India crece a pasos agigantados

CLAUDIA FONSECA SOSA, enviada especial

India alcanzó su independencia en 1947 en medio de una situación económica y social caótica, y tras haber sido colonizada durante casi 200 años por Inglaterra.

Foto de la autoraLograr que los beneficios del acelerado crecimiento económico llegue a todos es el desafío indio hoy.

Antes, ya había sido dominada y explotada bárbaramente por la Real Compañía de las Indias Orientales, hasta que en 1857 se produjo una insurrección armada —conocida como motín de la India o Rebelión de los Cipayos— que puso fin al régimen pero no a la dominación inglesa.

Años después entró en escena el líder Mahatma Gandhi, con sus singulares métodos de la no-violencia, la resistencia pacífica y la no-cooperación, y entonces los invasores europeos fueron obligados a retirarse. Inconformes, aprovecharon las diferencias religiosas y culturales que caracterizaban al milenario país asiático y lo dividieron en dos estados: India y Paquistán.

Los colonos argumentaron que los indios hindúes formaban una nacionalidad y que los que profesaban el islamismo, o indios musulmanes, constituían otra. Paquistán, a su vez, quedó fraccionado en dos, separado por la nueva India.

Se desencadenó entonces una ola de violencia. Los musulmanes expulsaban a los hindúes de su territorio, y viceversa.
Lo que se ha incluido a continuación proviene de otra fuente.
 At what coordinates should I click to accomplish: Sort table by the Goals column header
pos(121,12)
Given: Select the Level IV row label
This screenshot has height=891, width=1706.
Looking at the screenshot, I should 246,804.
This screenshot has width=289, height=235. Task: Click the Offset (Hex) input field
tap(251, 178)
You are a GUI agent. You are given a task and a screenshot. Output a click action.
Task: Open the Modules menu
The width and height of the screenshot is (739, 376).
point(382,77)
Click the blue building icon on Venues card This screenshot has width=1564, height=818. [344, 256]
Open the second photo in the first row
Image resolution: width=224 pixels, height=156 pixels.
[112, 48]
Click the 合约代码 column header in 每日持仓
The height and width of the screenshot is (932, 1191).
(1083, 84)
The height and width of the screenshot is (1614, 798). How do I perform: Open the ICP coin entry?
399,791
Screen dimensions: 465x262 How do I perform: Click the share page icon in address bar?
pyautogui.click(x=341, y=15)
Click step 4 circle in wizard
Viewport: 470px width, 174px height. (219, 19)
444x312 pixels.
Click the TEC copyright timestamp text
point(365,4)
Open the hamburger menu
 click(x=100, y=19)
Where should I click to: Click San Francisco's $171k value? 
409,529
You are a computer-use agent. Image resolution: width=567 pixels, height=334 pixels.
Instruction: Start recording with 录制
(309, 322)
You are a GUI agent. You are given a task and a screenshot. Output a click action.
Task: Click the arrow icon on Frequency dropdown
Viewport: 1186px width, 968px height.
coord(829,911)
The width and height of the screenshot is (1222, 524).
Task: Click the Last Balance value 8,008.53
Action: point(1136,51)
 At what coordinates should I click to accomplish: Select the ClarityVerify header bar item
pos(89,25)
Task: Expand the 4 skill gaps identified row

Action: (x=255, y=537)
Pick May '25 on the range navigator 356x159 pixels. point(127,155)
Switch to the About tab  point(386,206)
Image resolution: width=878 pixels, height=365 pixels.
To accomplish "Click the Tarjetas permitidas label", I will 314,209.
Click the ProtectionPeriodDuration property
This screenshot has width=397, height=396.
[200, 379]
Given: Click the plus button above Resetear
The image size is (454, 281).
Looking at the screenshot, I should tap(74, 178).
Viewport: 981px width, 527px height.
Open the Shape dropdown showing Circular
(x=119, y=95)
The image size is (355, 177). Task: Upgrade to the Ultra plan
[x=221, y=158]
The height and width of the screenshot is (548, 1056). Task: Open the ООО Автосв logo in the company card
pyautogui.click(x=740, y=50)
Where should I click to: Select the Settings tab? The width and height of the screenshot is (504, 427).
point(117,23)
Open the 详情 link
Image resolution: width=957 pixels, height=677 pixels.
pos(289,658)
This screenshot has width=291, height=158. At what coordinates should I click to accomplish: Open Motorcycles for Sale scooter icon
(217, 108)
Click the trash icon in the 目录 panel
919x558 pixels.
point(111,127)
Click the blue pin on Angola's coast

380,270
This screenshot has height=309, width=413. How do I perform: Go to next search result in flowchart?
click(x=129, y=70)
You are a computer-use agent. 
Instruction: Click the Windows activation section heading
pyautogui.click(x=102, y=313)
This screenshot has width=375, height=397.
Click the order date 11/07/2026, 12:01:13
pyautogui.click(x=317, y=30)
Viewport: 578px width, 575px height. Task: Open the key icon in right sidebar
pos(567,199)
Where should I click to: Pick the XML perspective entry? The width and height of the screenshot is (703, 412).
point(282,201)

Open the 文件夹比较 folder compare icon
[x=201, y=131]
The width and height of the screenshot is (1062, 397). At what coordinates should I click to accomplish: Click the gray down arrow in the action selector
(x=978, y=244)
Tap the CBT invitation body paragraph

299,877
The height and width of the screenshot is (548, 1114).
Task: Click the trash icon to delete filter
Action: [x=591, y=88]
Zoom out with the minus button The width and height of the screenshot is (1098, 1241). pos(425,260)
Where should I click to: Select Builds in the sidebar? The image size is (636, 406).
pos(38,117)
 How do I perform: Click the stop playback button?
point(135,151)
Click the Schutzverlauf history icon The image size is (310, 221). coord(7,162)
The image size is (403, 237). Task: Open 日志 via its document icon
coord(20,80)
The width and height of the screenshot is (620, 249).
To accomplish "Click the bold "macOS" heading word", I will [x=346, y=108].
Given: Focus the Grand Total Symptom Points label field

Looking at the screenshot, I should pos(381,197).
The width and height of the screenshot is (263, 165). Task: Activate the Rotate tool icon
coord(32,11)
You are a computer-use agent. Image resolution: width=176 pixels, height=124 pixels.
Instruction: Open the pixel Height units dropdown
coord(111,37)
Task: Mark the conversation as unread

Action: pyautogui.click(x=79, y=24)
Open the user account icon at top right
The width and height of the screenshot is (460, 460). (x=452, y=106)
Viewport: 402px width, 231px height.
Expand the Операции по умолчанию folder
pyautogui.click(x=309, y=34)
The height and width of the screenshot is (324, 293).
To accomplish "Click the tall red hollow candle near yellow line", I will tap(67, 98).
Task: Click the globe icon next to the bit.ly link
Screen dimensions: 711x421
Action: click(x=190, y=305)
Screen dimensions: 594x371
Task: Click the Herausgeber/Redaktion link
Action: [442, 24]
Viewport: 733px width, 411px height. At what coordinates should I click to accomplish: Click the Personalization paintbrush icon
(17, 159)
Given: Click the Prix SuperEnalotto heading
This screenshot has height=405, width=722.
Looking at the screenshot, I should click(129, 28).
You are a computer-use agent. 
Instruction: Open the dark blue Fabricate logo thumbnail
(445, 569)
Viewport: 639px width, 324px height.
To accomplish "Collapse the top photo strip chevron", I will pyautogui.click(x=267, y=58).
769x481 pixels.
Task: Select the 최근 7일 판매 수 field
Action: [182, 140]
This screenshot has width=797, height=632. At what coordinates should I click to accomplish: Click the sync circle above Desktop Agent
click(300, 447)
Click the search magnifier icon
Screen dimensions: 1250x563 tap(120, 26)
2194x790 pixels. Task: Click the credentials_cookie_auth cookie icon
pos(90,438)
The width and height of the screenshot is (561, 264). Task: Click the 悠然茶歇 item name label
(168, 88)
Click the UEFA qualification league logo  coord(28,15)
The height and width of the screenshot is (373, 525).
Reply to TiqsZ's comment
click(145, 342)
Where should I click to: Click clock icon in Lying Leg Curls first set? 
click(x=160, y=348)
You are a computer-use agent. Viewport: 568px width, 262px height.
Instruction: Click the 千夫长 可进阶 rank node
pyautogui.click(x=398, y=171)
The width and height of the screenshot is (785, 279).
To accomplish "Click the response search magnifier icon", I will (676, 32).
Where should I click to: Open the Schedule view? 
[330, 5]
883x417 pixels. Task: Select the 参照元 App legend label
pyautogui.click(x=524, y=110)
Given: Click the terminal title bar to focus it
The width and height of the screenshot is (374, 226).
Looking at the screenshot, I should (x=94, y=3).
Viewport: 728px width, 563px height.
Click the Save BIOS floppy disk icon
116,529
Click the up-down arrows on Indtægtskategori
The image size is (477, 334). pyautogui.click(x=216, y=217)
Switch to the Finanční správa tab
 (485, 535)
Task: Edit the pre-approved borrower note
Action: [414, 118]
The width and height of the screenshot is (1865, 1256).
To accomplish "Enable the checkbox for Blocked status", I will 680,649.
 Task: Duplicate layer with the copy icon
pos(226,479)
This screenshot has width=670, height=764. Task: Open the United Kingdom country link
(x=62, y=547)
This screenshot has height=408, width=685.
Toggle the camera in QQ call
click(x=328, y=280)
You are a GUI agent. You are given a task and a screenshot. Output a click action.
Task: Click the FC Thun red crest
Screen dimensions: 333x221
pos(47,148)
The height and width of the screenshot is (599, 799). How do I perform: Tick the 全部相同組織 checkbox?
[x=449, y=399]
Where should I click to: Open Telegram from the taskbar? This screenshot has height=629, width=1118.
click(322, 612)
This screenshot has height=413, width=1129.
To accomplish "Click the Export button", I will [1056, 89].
Muchas familias dejaron sus hogares y bienes al otro lado de la frontera, y se agravó la ya desastrosa situación socioeconómica.

Sin embargo, hoy la realidad de India es muy distinta. Si bien enfrenta dificultades como la insalubridad y las diferencias sociales, es una economía emergente —miembro del grupo BRICS— con enormes posibilidades de desarrollo y gran presencia regional e internacional.

Desde el primer Gobierno de India independiente, encabezado por el primer ministro Jawaharlal Nerhu, comenzaron a aplicarse planes quinquenales. Por el camino se tropezó con varios obstáculos por la falta de experiencia y de recursos, pero los esfuerzos siempre estuvieron encaminados a mejorar la calidad de vida del pueblo y a crecer industrialmente.

No puede olvidarse que en ese proceso fueron perjudiciales los conflictos con China en 1962 y con Paquistán en 1965, pues afectaron el cumplimiento de los planes según se preveía. Además, en 1971 Paquistán intentó erradicar el movimiento nacionalista en la parte oriental del país por medio del genocidio, lo que involucró a India en una nueva guerra. Por meses, millones de personas cruzaron la frontera en busca de refugio, hasta que en diciembre surgió Bangladesh como nación soberana.

Otro encontronazo indo-paquistaní tuvo lugar en 1998, y estuvo cerca de convertirse en confrontación nuclear.

Desde entonces, con mucho trabajo y no menos tropiezos, India ha avanzado con un ritmo más acelerado. Pasó de ser un país importador de la mayor parte de los productos alimenticios a tener una reserva importante de granos, que ronda las decenas de millones de toneladas y le permite satisfacer un elevado por ciento de sus necesidades y aún exportar. En el 2011 el Producto Interno Bruto creció un 8,2 %.

Unas 1 200 millones de personas viven en India y se espera que en pocos años esta cifra supere la población de China, lo cual supone grandes retos para el Gobierno, que ubica entre sus prioridades garantizar alimentos a todos sus ciudadanos.

En la actualidad todas las grandes compañías del mundo poseen sucursales en India, donde encuentran mano de obra y trabajadores calificados por salarios más bajos que en otros mercados capitalistas. También influye el idioma, pues si bien en el país coexisten castas con dialectos múltiples, el inglés es de uso general.

Además, la nación ha logrado multiplicar sus industrias y los servicios, que son las principales fuentes de empleo. Va adelante en ramas como las tecnologías de información, espaciales, aeronáuticas, software y hardware, telecomunicaciones, electrónica médica, entre otras.

Queda bastante por hacer: disminuir la pobreza, ampliar el alcance de los programas educacionales y de salud, reducir los índices de crecimiento poblacional, lograr una mayor participación y peso social de la mujer, y de las castas, tribus y minorías étnicas en desventaja; así como mantener el equilibrio medioambiental. Pero, sin duda, hoy estamos en presencia de una India que crece a pasos agigantados.